So we can say that medieval bookbindings look like reliquaries or microcosms of the past. Crafts of needle work and weaving, metal work, skin curing and wood working provide their feel. While most medieval books survive only in later rebindings, the few still in their original bindings convey the expanse and technique of the expert crafts of the Western middle ages.
How do they work?
The motion derived from leverage of the board transmitted through the cover to the text produces a gymnastic action of the medieval codex. Variation of sewing supports, stitch patterns, lacing paths and adhered panel linings and other structural features determine the durability, efficiency and haptic influence of this transmission of board leverage.
While control of transmission of board leverage is apparent from the beginning and is managed with different success across the span of wooden board work, one culmination of improved control is a shoulder seated board. The ideal of the shoulder seated board applying a ìdrawn onî shape to the text back deserves recognition on its own. A principle, following from the sewing patterns and the accumulated thread swelling, encompasses three interlocking vectors. As swelling increases the round of the back deepens, the angle of the shoulder to the page plane increases while the height of the shoulder from the seat to the endpaper fold, shortens. As swelling decreases the convex of the back flattens, the angle of the shoulder to the page plane diminishes but the length of the shoulder from seat to endpaper fold increases. (see illustration) The demonstration of these interlocking vectors is the continuous gradation of parabolas that accommodates each distinctive sewing of each book.

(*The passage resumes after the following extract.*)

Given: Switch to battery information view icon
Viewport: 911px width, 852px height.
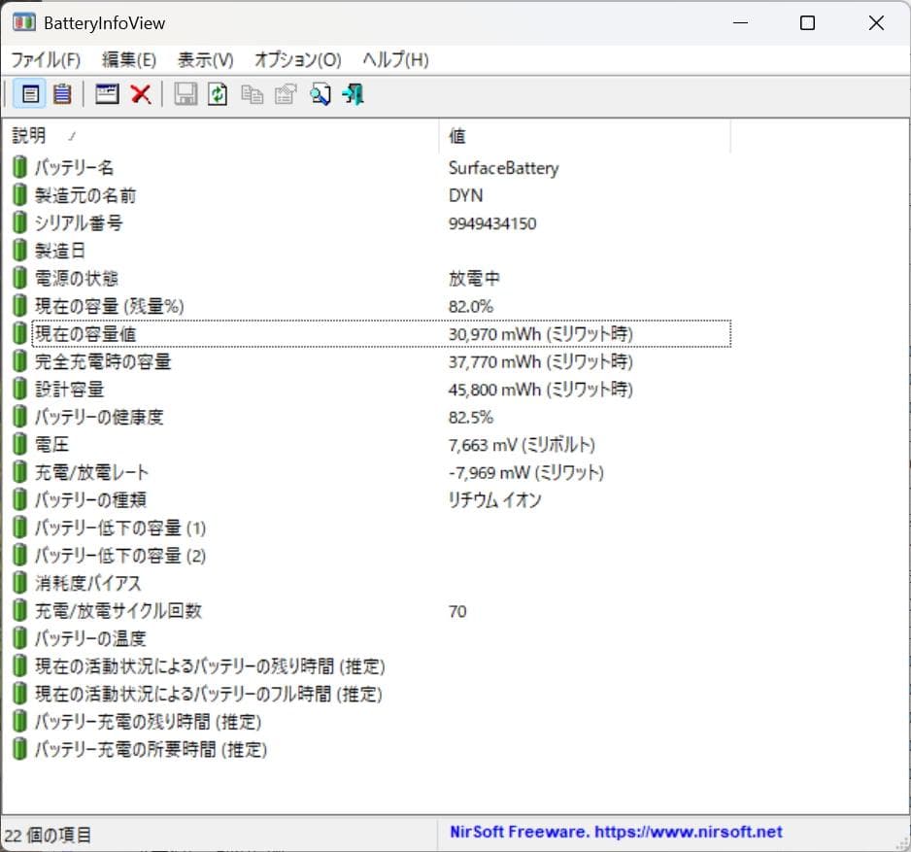Looking at the screenshot, I should pyautogui.click(x=30, y=94).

The medieval wooden board binding has relatively heavy sewing supports and relatively heavy covering skins which cause the board to move off the shoulder on opening. This action must be accommodated and controlled through effective adhesion of the panel linings. These back linings, as well as any endleaf hinging, were put down on the inside of the board, and these are primary actors in the opening motion. Their materials, fit and their adhesion need close consideration. The lining tongues must be put down with only a slightly opened board so that the leverage of the board begins transmission in the first few degrees of opening and continues to open the book fully without swinging away further than ninety degrees.
In transmission of the leverage of closing the laced sewing supports, laced endband cores and covering skin are main actors. Here the last few degrees of motion are critical. At the end of the closing motion great compressive force can be applied via the outer bevel. This sudden, clamping action drives the inner bevel against the shoulder and drives the board against the text, expelling air from the leaves, locking up the shape of the back and transforming the whole book into a solid geometry. At that moment, with the covers held closed, the clasps are tripped into place.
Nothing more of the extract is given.